The HRTO has set a new high water mark for compensatory damages, awarding the sum of $200,000 in a decision released in January of 2018.
The applicant was employed with the company for some 29 years and resided in an apartment also owned by a related company. She was the sole supporter of a disabled son.
She was required to submit to various forms of sexual demands, including sexual intercourse, over a period of 18 years. Following her report of this conduct to the police, she faced eviction. The criminal charges were dismissed. The award was made against the owner of the business personally and against the company.
Prior High Water Mark
The highest award, prior to the most recent decision, had been $150,000 to one complainant and $50,000 to a second, also in particularly unattractive fact situations.
Both complainants were migrant workers from Mexico in Canada on temporary work permits and threatened with termination and hence deportation, failing each one’s willingness to comply with the owner’s demand for sexual favours. The women faced not only loss of employment, but loss of a residence and the right to remain in Canada.
The tribunal found the conduct to be unprecedented. The second victim, 22 years old, was required to leave Canada and return to Mexico.
These fact situations, while certainly dramatic and unusual, nonetheless reflect the disparity between awards for human rights violations in Canadian jurisdictions. Most jurisdictions do not provide a statutory cap, yet the damage awards in many administrative tribunals have tended to be relatively modest. This pattern is clearly changing.
Other Canadian Jurisdictions
In British Columbia, a young Filipino mother who was hired as a housekeeper and required to perform sexual acts “at the whim” of her employer was awarded $50,000. The highest award made to date has been $75,000, but this was not a sexual harassment case. This decision was set aside upon judicial review but later reinstated by the Court of Appeal. The latter noted that the tribunal should not be bound by what had been considered as a historic “range” of damage awards and that is was not “patently unreasonable” for the tribunal to award a sum in excess of the prior maximum, given proper consideration of the evidence before it.

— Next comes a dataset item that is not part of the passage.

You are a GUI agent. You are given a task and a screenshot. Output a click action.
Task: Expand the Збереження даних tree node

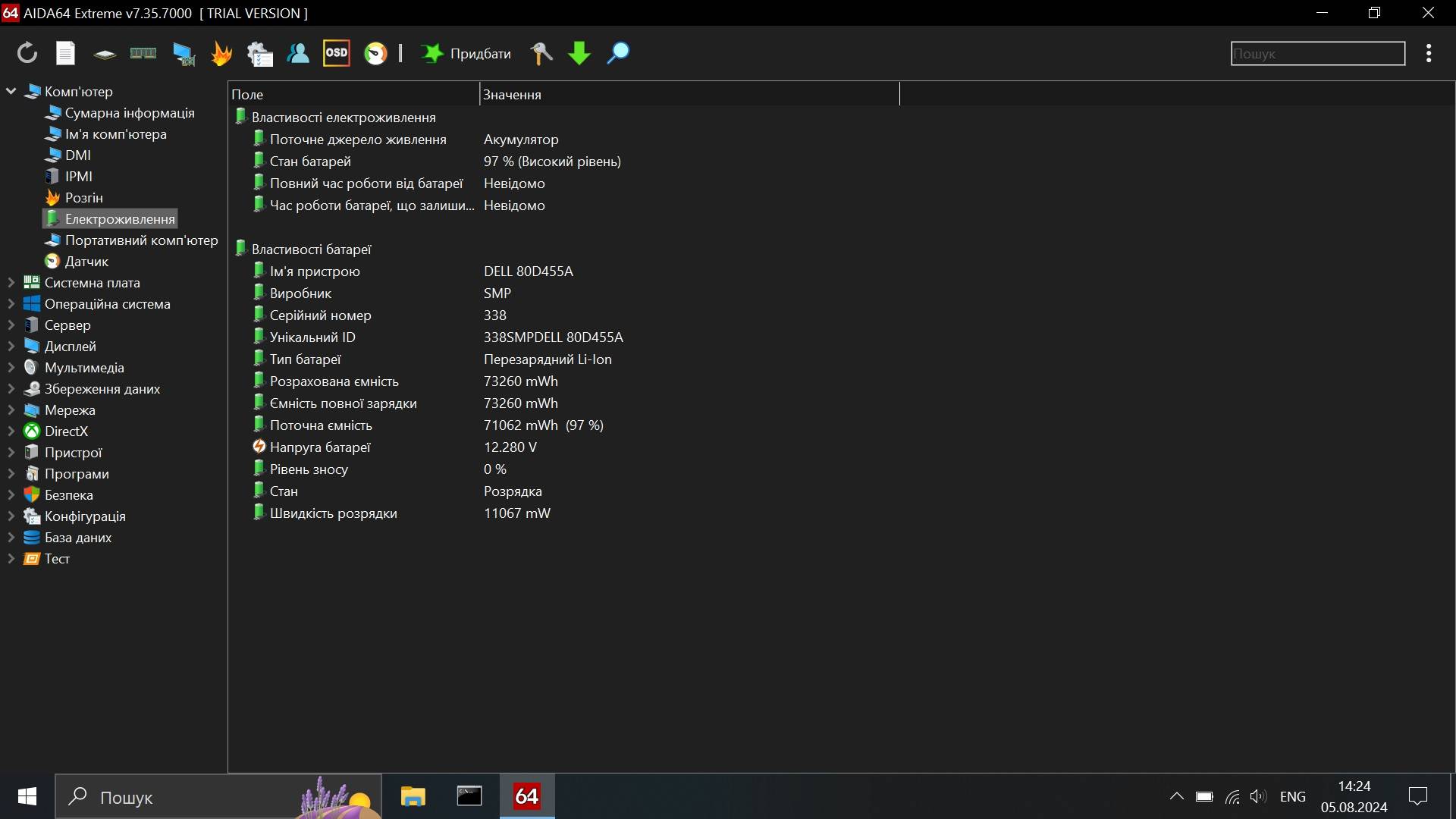(11, 389)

Other jurisdictions do set a statutory maximum. Had the complainant in Singer Shoes resided in Saskatchewan, her maximum recovery, including punitive damages, would be $20,000.
Had she worked for a federally regulated business, her case would be capped at $40,000, which sum is inclusive of the maximum of $20,000 for compensatory damages and a further $20,000 ceiling for “special compensation” for conduct which is wilful or reckless. Sexual harassment is routinely considered as such conduct.
There remains an evident difference in awards across other jurisdictions.
The New Brunswick Tribunal had ordered the sum of $15,000, an inordinately high sum in this jurisdiction, to the male complainant who was subjected to severe harassment by a male colleague. This is likely to be set as the high end of the expected range in New Brunswick.
In Manitoba, an award of $15,000 for general damages and $5,000 for punitive damages was made in favour of a woman who was subject to physical contact by the owner of the business which caused severe emotional harm, including “anxiety, depression, flashbacks and panic attacks which continued for several years.”
The panel noted the Ontario law which then suggested a range of $12,000 to $50,000. It observed that awards in other provinces have been higher than that of Manitoba. Nothing was done to correct that. The facts in this case were said to support an award in the high end of the range.
Until the decision of the Alberta tribunal awarding $25,000, the rough maximum was $10,000. The Alberta Court of Appeal noted in this case that prior generally damage awards “have been low, arguably nominal”. This was not a case of sexual harassment but it does set the bell weather for the future of such awards.
Ideally, there should not be such a vivid disparity between jurisdictions, particularly one cemented by statute.
For this reason, complainants in such jurisdictions may well be advised to seek compensation by the traditional tort remedies.
 A young Filipino mother who was hired as a housekeeper and required to perform sexual acts “at the whim” of her employer was awarded $50,000.
 Kelly v. University of British Columbia, 2013 BCHRT 302 (CanLII) (adverse treatment due to a mental disability). This award was based on a mental disability. The award was set aside on a judicial review application as “patently unreasonable” on first review, yet later restored by the Court of Appeal. An award of $35,000, then the highest award, in Senyk v WFG Agency Network (#2) in 2008. This was a case based on discrimination due to a physical and mental disability with respect to an employee of a long term history.
 The conduct was nothing but exceptional. The most serious offence was that the complainant woke up to discover the respondent committing fellatio upon him.
 The Manitoba Code allows for punitive damages of up to $5,000 against an individual and up to $25,000 against a corporation. This order was made against the owner personally.
 The sum of $125,000 was awarded in the City of Calgary case but this was a unique case in which the arbitrator was empowered by mutual agreement to consider all remedies, including arbitral, human rights and tort. It is also illustrative of the difference between human rights and common law tort remedies.